INFORMATION SHOWN ->

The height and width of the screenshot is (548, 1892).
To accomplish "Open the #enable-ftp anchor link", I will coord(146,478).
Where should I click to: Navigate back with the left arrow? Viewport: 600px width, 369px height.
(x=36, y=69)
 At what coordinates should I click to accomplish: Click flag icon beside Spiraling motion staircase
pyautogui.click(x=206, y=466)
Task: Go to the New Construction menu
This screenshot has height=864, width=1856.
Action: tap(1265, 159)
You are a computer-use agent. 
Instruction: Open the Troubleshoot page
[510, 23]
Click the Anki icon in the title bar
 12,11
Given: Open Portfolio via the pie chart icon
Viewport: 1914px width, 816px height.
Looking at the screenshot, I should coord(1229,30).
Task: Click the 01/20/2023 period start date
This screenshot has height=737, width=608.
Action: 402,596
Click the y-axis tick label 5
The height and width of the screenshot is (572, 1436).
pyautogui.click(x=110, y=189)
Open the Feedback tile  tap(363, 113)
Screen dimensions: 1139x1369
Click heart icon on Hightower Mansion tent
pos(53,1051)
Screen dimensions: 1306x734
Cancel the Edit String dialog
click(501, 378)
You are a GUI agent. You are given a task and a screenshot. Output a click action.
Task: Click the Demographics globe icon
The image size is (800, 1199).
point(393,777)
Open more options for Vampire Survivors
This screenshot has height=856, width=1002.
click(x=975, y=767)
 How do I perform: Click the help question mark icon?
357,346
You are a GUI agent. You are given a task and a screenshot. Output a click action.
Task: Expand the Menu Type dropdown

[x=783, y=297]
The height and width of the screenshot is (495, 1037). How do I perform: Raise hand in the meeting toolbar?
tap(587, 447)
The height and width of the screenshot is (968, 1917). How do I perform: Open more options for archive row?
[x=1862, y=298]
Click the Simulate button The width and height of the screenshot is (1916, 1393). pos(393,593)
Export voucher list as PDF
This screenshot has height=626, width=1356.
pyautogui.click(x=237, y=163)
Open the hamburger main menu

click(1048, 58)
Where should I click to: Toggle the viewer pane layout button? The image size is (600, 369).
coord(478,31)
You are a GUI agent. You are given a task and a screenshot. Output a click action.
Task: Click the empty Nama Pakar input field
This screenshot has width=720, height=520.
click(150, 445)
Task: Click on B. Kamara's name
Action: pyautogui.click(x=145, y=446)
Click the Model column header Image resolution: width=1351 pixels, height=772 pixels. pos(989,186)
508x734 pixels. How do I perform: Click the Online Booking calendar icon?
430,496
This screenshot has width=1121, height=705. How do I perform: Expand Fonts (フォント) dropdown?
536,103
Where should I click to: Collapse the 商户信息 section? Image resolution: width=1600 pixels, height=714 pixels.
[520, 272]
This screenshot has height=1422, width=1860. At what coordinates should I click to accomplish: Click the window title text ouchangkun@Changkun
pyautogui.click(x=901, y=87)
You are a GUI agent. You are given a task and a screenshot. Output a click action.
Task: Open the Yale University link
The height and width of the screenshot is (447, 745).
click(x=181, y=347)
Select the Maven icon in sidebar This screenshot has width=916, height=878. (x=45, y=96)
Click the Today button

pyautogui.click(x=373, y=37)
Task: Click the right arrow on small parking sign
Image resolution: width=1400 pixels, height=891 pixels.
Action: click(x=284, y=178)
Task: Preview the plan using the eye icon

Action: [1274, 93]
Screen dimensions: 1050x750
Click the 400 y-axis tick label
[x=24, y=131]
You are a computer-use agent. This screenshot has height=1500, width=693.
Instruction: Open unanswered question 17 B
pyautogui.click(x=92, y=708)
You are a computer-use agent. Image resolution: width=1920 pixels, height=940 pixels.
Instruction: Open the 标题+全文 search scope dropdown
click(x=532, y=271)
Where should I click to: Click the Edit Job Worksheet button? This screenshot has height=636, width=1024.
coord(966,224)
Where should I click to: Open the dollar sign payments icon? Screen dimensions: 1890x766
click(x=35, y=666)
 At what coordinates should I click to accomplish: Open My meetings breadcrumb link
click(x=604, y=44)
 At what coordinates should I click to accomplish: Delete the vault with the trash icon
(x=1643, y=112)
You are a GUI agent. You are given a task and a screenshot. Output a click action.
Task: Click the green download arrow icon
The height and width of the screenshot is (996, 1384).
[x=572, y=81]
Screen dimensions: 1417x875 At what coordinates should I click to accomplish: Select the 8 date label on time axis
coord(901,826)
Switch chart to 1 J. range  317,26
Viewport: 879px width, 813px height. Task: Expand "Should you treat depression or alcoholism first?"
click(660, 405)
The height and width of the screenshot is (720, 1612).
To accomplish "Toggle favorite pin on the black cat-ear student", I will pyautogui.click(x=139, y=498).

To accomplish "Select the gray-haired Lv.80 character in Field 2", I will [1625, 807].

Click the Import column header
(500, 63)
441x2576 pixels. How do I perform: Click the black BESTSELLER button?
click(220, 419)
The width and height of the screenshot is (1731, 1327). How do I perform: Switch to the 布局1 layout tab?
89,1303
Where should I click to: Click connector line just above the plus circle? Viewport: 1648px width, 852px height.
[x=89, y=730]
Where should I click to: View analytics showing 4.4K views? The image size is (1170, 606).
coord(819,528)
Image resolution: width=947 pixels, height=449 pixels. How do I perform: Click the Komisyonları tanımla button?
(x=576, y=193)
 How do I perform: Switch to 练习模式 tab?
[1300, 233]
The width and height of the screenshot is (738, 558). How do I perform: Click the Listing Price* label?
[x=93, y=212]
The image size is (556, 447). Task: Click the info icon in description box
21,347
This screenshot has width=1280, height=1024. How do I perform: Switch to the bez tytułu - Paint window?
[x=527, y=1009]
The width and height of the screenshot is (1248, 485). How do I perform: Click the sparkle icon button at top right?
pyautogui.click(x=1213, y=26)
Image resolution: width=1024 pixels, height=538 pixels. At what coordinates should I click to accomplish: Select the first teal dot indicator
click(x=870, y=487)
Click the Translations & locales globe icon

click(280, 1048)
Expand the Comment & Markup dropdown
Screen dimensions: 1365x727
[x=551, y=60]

YOUR GOAL -> Precisely the lines between those holding "Click the Simulate" and "Click the Model", inclusive, are to be reproduced from the listing above, with nothing added.

ANSWER BOX ->
Click the Simulate button The width and height of the screenshot is (1916, 1393). pos(393,593)
Export voucher list as PDF
This screenshot has height=626, width=1356.
pyautogui.click(x=237, y=163)
Open the hamburger main menu

click(1048, 58)
Where should I click to: Toggle the viewer pane layout button? The image size is (600, 369).
coord(478,31)
You are a GUI agent. You are given a task and a screenshot. Output a click action.
Task: Click the empty Nama Pakar input field
This screenshot has width=720, height=520.
click(150, 445)
Task: Click on B. Kamara's name
Action: pyautogui.click(x=145, y=446)
Click the Model column header Image resolution: width=1351 pixels, height=772 pixels. pos(989,186)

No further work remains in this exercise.